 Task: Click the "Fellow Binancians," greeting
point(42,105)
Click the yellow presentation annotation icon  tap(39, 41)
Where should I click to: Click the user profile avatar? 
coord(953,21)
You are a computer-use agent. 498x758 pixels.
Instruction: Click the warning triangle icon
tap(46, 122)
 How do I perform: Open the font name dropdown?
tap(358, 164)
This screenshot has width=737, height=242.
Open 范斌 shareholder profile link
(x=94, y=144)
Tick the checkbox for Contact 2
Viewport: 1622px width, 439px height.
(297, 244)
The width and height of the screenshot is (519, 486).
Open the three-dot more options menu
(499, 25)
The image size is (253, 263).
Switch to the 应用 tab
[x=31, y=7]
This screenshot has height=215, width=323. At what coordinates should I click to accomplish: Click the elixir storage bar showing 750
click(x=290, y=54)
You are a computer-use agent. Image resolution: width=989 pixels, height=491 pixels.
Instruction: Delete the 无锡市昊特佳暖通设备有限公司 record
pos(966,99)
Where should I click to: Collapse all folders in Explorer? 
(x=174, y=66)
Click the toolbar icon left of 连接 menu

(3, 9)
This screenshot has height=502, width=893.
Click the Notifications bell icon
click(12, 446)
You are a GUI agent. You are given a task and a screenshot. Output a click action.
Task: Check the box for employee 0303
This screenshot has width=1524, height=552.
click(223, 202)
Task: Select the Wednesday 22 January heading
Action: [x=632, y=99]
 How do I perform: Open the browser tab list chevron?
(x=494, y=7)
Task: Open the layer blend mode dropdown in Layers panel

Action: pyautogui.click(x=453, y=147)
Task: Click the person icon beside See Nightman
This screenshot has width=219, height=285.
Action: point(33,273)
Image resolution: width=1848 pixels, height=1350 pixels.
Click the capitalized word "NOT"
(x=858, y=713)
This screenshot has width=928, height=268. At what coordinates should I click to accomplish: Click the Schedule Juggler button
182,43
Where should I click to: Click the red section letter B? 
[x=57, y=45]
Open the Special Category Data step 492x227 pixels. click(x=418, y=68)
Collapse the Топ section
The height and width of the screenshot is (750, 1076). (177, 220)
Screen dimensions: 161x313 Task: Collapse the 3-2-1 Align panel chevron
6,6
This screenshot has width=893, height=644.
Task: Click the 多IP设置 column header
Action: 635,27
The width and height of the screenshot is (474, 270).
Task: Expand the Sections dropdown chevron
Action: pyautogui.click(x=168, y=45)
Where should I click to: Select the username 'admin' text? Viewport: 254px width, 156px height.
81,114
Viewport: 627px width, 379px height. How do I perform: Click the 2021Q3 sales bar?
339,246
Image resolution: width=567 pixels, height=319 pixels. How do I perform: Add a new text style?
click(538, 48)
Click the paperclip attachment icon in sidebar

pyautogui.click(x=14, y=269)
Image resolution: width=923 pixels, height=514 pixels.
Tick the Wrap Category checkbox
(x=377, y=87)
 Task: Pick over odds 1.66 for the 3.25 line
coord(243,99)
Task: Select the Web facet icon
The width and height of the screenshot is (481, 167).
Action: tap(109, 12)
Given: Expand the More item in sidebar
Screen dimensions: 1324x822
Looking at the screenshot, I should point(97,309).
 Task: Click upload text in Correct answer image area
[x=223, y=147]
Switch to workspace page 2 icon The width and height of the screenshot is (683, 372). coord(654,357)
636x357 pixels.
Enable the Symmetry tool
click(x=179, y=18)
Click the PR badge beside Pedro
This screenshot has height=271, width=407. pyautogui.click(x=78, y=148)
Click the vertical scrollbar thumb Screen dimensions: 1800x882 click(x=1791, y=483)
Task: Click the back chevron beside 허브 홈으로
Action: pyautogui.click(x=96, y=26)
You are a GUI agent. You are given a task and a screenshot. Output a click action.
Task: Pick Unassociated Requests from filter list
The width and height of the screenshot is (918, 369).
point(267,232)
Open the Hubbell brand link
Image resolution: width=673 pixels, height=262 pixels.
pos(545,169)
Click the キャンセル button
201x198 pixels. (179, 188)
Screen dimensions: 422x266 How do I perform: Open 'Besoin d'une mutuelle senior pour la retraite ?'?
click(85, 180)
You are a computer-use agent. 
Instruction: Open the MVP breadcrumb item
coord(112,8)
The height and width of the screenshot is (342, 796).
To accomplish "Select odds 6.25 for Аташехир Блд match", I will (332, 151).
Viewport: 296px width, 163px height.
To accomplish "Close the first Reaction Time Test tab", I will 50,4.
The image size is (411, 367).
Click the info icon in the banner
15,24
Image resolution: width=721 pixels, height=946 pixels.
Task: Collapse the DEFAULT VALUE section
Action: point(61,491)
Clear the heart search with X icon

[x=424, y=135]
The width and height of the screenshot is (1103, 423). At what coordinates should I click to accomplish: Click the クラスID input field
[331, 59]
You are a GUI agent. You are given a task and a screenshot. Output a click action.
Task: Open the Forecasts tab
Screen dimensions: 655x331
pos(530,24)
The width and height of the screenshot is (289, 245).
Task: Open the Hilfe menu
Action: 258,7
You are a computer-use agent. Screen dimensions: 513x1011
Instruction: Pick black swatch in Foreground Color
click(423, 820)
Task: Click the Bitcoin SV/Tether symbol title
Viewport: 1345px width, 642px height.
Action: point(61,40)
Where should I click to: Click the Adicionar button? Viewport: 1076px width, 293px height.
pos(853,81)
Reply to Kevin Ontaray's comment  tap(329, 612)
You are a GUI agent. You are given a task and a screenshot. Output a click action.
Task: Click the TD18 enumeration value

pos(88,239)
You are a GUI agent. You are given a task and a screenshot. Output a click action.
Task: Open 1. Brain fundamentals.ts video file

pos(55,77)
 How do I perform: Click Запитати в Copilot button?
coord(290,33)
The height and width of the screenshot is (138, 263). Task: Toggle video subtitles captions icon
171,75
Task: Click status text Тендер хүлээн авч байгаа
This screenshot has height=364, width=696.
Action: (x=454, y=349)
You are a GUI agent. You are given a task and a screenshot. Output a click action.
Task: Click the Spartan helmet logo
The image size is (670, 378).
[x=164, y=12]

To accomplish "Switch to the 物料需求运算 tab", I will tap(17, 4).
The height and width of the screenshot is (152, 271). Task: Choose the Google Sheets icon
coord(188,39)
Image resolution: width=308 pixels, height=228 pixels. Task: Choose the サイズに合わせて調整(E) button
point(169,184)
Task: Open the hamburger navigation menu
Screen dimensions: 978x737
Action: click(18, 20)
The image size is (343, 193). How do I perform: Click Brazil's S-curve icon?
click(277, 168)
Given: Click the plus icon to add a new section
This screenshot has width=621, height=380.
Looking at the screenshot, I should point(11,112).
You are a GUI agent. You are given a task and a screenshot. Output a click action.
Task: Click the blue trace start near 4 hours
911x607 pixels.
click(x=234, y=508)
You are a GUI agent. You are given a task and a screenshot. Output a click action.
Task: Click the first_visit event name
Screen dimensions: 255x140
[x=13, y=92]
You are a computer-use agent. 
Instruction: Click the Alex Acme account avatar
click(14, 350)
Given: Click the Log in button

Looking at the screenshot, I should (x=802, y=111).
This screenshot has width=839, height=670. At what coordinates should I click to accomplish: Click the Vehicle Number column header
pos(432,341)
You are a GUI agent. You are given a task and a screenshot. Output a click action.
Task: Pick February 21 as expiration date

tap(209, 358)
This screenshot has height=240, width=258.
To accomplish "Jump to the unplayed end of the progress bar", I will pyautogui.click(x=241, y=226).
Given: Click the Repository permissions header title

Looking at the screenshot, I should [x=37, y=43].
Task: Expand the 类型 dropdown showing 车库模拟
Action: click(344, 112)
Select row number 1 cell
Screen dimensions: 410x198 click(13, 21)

★ ★ ★ ★

• WHAT TO PRODUCE:
Retype the portion of the data above that starts on the line with "Click the capitalized" and finishes on the line with "Open the Hubbell brand link", including both of those lines.

• FINAL ANSWER:
Click the capitalized word "NOT"
(x=858, y=713)
This screenshot has width=928, height=268. At what coordinates should I click to accomplish: Click the Schedule Juggler button
182,43
Where should I click to: Click the red section letter B? 
[x=57, y=45]
Open the Special Category Data step 492x227 pixels. click(x=418, y=68)
Collapse the Топ section
The height and width of the screenshot is (750, 1076). (177, 220)
Screen dimensions: 161x313 Task: Collapse the 3-2-1 Align panel chevron
6,6
This screenshot has width=893, height=644.
Task: Click the 多IP设置 column header
Action: 635,27
The width and height of the screenshot is (474, 270).
Task: Expand the Sections dropdown chevron
Action: pyautogui.click(x=168, y=45)
Where should I click to: Select the username 'admin' text? Viewport: 254px width, 156px height.
81,114
Viewport: 627px width, 379px height. How do I perform: Click the 2021Q3 sales bar?
339,246
Image resolution: width=567 pixels, height=319 pixels. How do I perform: Add a new text style?
click(538, 48)
Click the paperclip attachment icon in sidebar

pyautogui.click(x=14, y=269)
Image resolution: width=923 pixels, height=514 pixels.
Tick the Wrap Category checkbox
(x=377, y=87)
 Task: Pick over odds 1.66 for the 3.25 line
coord(243,99)
Task: Select the Web facet icon
The width and height of the screenshot is (481, 167).
Action: tap(109, 12)
Given: Expand the More item in sidebar
Screen dimensions: 1324x822
Looking at the screenshot, I should point(97,309).
 Task: Click upload text in Correct answer image area
[x=223, y=147]
Switch to workspace page 2 icon The width and height of the screenshot is (683, 372). coord(654,357)
636x357 pixels.
Enable the Symmetry tool
click(x=179, y=18)
Click the PR badge beside Pedro
This screenshot has height=271, width=407. pyautogui.click(x=78, y=148)
Click the vertical scrollbar thumb Screen dimensions: 1800x882 click(x=1791, y=483)
Task: Click the back chevron beside 허브 홈으로
Action: pyautogui.click(x=96, y=26)
You are a GUI agent. You are given a task and a screenshot. Output a click action.
Task: Pick Unassociated Requests from filter list
The width and height of the screenshot is (918, 369).
point(267,232)
Open the Hubbell brand link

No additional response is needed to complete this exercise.